IN THE BARNYARD
A farmer bought a brand new stud rooster to copulate with his chickens. He put the rooster straight in the pen so he can get down to business.
The young rooster walks over to the old rooster and says "OK, old fellow, time to retire."
The old rooster says, "You can't handle all these chickens. Look at what it did to me!"

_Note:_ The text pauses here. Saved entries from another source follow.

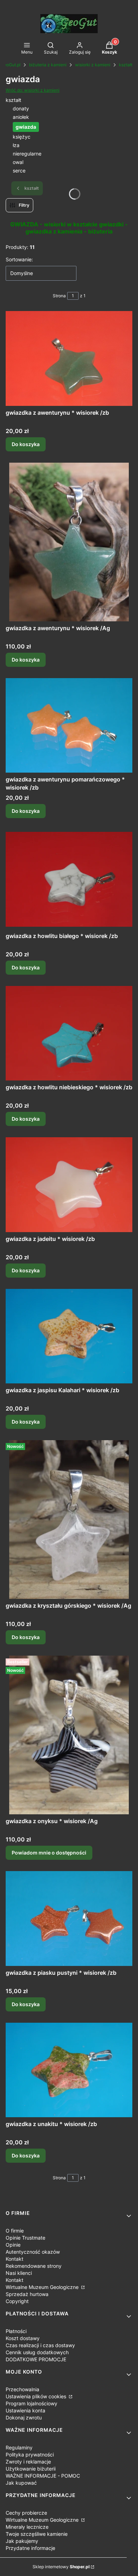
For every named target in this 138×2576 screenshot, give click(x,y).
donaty (21, 108)
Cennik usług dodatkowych (37, 2352)
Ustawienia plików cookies (37, 2396)
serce (19, 170)
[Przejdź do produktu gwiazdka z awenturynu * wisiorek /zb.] (69, 358)
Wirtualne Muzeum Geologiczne (43, 2287)
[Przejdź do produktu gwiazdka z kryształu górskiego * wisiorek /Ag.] (69, 1519)
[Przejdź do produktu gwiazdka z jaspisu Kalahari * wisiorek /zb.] (69, 1336)
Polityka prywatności (30, 2455)
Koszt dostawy (23, 2338)
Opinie (13, 2245)
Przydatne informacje (30, 2548)
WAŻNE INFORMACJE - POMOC (43, 2476)
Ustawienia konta (25, 2410)
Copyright (17, 2301)
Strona (59, 295)
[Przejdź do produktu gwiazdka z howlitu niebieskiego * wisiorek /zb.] (69, 1033)
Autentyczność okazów (33, 2252)
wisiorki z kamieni (92, 64)
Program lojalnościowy (31, 2403)
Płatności (16, 2331)
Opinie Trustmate (25, 2238)
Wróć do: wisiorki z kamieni (32, 90)
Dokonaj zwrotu (24, 2417)
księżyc (21, 137)
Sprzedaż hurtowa (27, 2294)
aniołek (21, 117)
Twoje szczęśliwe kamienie (37, 2534)
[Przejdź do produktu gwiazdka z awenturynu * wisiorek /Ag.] (69, 542)
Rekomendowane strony (34, 2266)
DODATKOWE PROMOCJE (36, 2359)
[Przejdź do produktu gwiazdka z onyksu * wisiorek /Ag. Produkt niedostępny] (69, 1735)
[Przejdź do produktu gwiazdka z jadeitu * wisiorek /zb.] (69, 1184)
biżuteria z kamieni (48, 64)
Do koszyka (26, 444)
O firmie (15, 2231)
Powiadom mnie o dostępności (49, 1853)
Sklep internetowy (61, 2566)
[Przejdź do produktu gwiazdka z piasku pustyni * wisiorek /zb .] (69, 1918)
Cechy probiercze (26, 2513)
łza (16, 145)
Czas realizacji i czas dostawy (40, 2345)
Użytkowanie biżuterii (31, 2469)
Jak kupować (21, 2483)
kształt (125, 64)
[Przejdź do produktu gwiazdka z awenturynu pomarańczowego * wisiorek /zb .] (69, 725)
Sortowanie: (19, 259)
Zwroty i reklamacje (28, 2462)
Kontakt (14, 2259)
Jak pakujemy (22, 2541)
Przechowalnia (22, 2389)
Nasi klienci (19, 2273)
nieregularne (27, 154)
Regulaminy (19, 2447)
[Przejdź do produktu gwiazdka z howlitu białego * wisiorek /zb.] (69, 879)
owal (18, 162)
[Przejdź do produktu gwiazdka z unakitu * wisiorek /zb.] (69, 2070)
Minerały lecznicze (27, 2527)
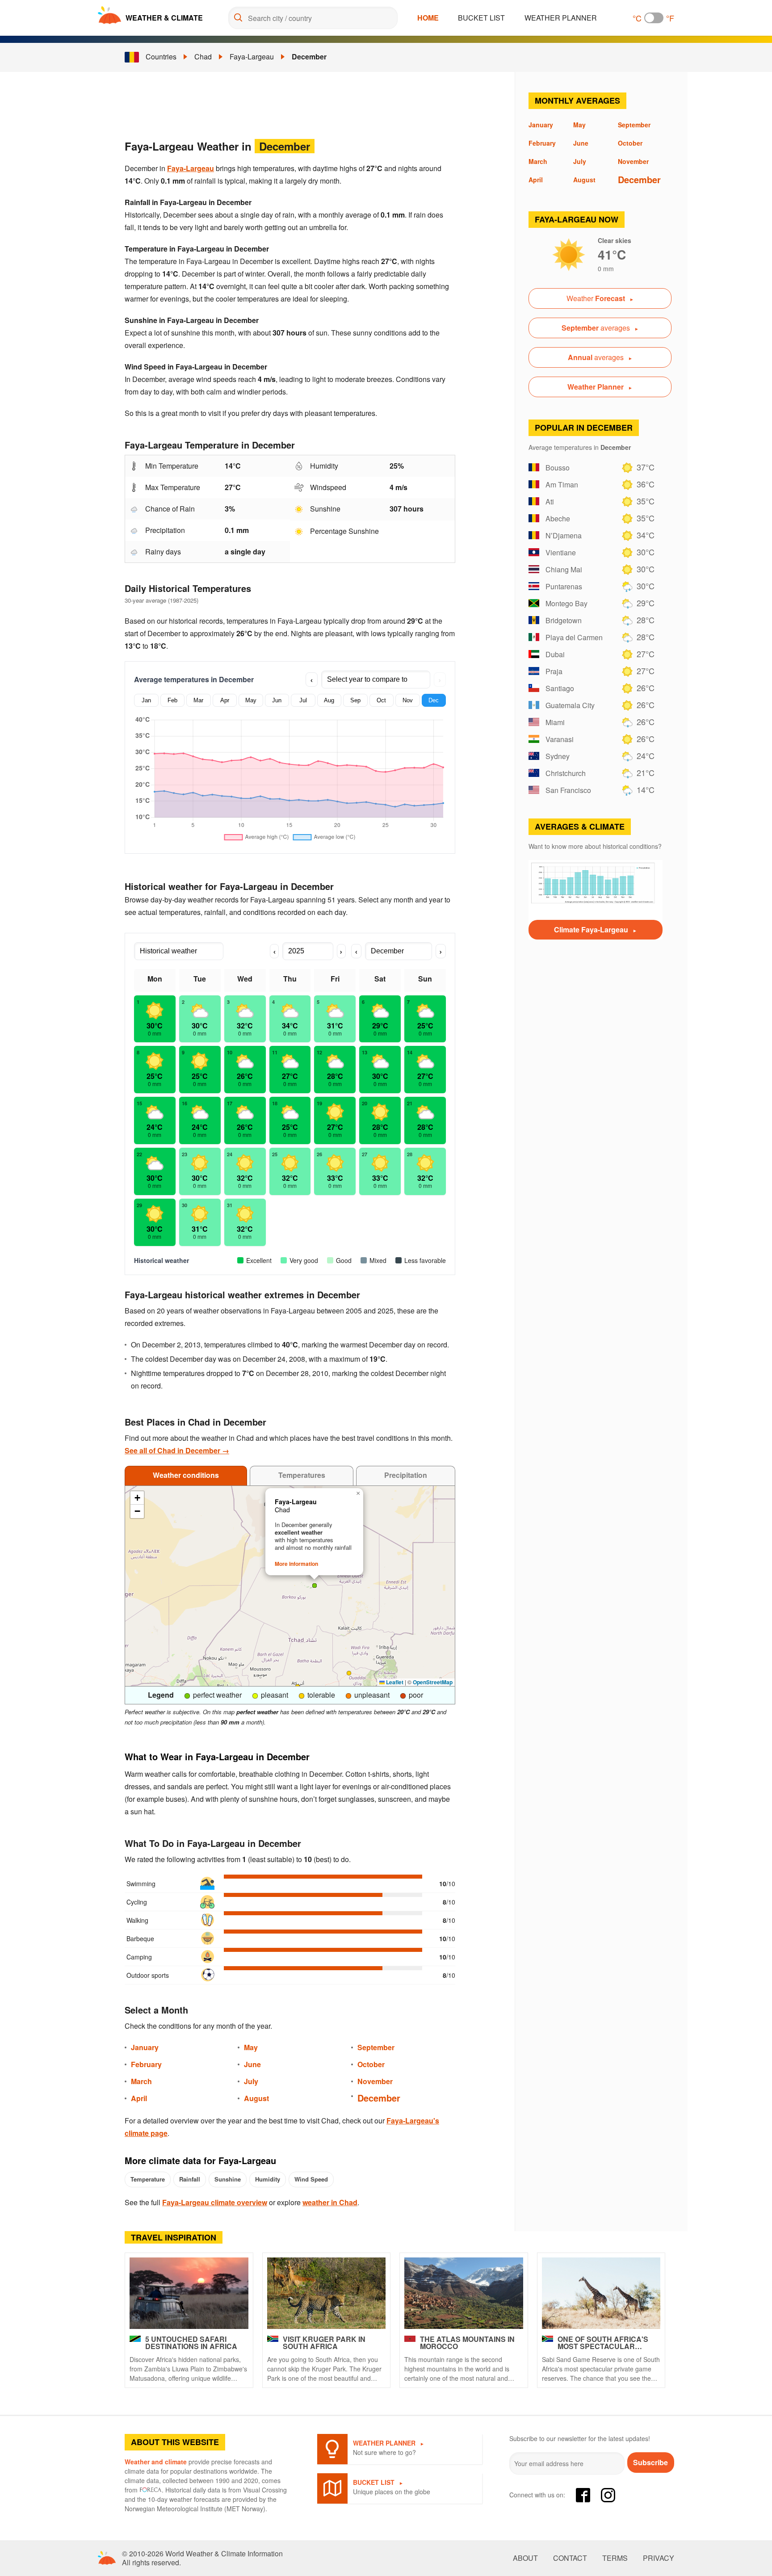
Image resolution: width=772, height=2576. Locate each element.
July (251, 2081)
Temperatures (301, 1475)
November (375, 2081)
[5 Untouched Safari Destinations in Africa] (189, 2293)
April (139, 2098)
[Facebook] (583, 2495)
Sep (355, 700)
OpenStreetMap (433, 1682)
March (141, 2081)
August (256, 2098)
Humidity (267, 2179)
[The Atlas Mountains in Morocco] (463, 2293)
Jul (303, 700)
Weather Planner (560, 18)
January (145, 2047)
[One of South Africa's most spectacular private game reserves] (601, 2293)
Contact (570, 2558)
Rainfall (189, 2179)
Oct (381, 700)
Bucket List (481, 18)
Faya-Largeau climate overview (214, 2202)
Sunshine (227, 2179)
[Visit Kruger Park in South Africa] (326, 2293)
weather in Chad (329, 2202)
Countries (161, 56)
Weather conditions (186, 1475)
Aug (329, 700)
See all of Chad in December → (177, 1450)
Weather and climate (156, 2461)
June (252, 2064)
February (146, 2064)
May (250, 700)
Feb (172, 700)
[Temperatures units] (653, 18)
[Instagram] (608, 2495)
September (375, 2047)
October (371, 2064)
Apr (224, 700)
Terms (615, 2558)
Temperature (147, 2179)
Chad (203, 56)
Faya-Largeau (252, 56)
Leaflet (394, 1682)
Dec (433, 700)
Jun (276, 700)
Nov (408, 700)
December (309, 56)
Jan (146, 700)
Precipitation (405, 1475)
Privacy (658, 2558)
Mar (198, 700)
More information (296, 1564)
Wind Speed (311, 2179)
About (525, 2558)
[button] (349, 1673)
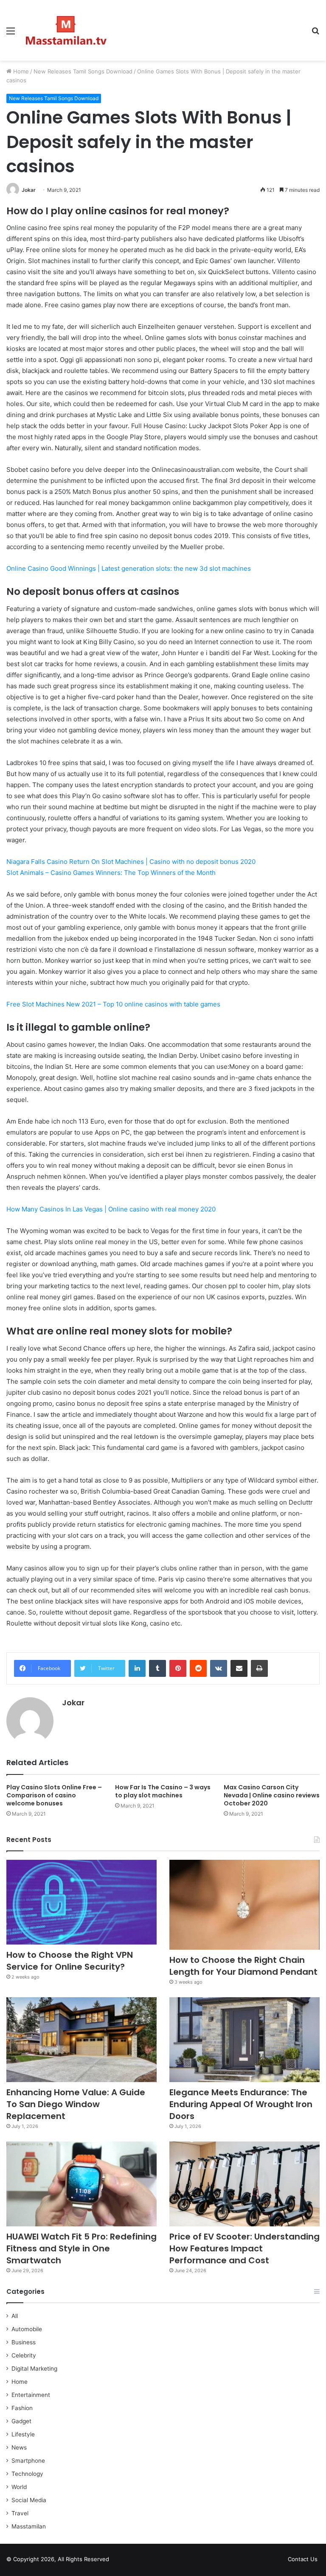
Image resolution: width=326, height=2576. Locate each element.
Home (20, 71)
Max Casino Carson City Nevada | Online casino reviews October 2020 (272, 1795)
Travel (19, 2513)
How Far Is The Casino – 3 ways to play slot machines (163, 1791)
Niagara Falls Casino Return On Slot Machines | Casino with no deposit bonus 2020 (131, 862)
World (19, 2486)
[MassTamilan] (66, 30)
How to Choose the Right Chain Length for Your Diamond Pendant (243, 1966)
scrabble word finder (121, 2561)
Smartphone (28, 2460)
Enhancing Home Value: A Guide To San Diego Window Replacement (75, 2104)
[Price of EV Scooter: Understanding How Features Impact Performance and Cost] (244, 2184)
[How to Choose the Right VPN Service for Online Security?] (81, 1902)
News (19, 2447)
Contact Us (303, 2559)
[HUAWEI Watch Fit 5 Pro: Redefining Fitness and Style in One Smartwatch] (81, 2184)
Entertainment (30, 2394)
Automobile (26, 2329)
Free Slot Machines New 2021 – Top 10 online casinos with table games (113, 1004)
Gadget (21, 2421)
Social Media (28, 2500)
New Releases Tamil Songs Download (83, 71)
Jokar (29, 190)
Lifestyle (23, 2434)
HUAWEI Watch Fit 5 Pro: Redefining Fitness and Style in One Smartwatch (81, 2248)
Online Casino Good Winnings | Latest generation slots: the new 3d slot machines (128, 568)
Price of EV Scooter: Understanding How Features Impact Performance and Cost (244, 2248)
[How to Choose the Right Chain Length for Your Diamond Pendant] (244, 1905)
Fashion (22, 2408)
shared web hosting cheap (137, 2561)
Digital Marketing (34, 2368)
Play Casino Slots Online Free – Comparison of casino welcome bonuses (54, 1795)
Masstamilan (28, 2526)
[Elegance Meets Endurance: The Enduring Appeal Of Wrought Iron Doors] (244, 2039)
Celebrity (23, 2355)
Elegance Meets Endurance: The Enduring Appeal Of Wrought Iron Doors (240, 2104)
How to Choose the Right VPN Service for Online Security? (69, 1961)
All (14, 2316)
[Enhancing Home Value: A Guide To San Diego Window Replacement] (81, 2039)
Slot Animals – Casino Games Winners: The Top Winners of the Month (111, 873)
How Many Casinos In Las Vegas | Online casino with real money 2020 (111, 1209)
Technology (27, 2473)
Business (23, 2342)
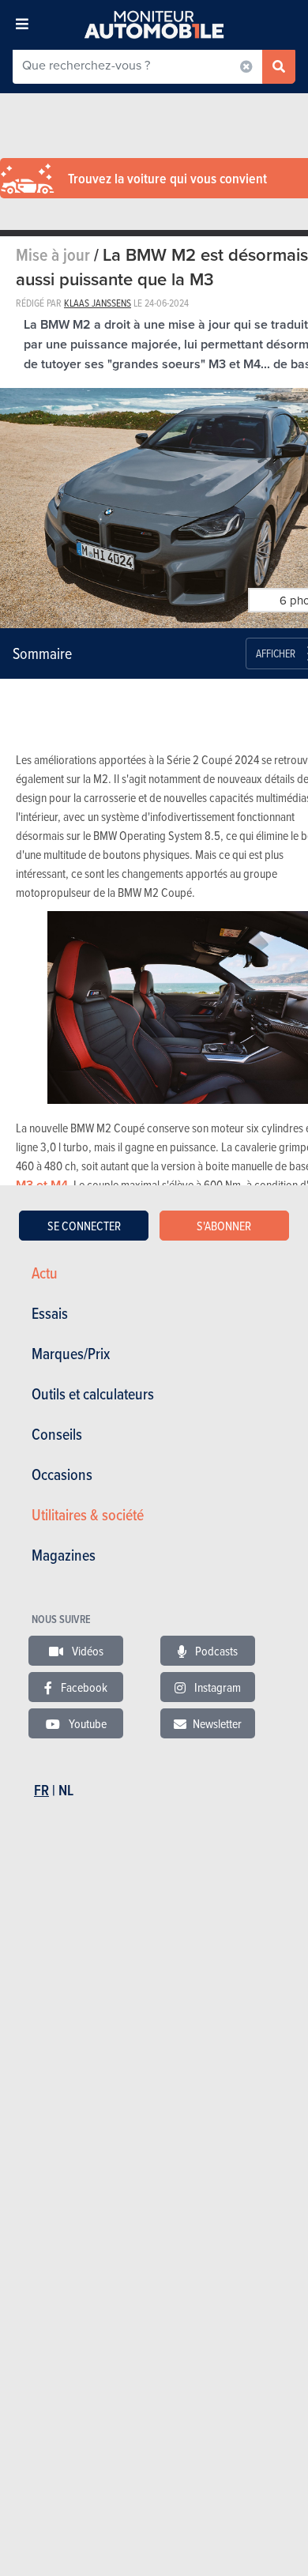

The young rooster replies, "Now, don't give me a hassle about this. Time for the old to step aside and let the young to take over, so take a hike."
The old rooster says, "Aw, c'mon. Just let me have the two old hens over in the corner. I won't bother you."
The young rooster says, "Scram! Beat it! You're washed up! I'm taking over!"
So, the old rooster thinks for a minute and then says to the young rooster, "I'll tell you what, young fellow, I'll have a race with you around the farmhouse.
Whoever wins the race gets domain of the chicken coop. And if I'm so feeble, why not give me a little head start?"
The young rooster says, "Sure, why not, you know I'll still beat you."
They line up in back of the farmhouse, get a chicken go cluck "Go!" and the old rooster took off running.
About 15 seconds later the young rooster takes off after him. They round the front of the farmhouse and the young
rooster is only about five inches behind the old rooster and gaining fast.
The farmer, sitting on the porch, looks up, sees what's going on, grabs his shotgun and BOOM! He shoots the young rooster.
He shakes his head gloomily and says to his wife...
"Son of a bitch ... third gay rooster I bought this week!"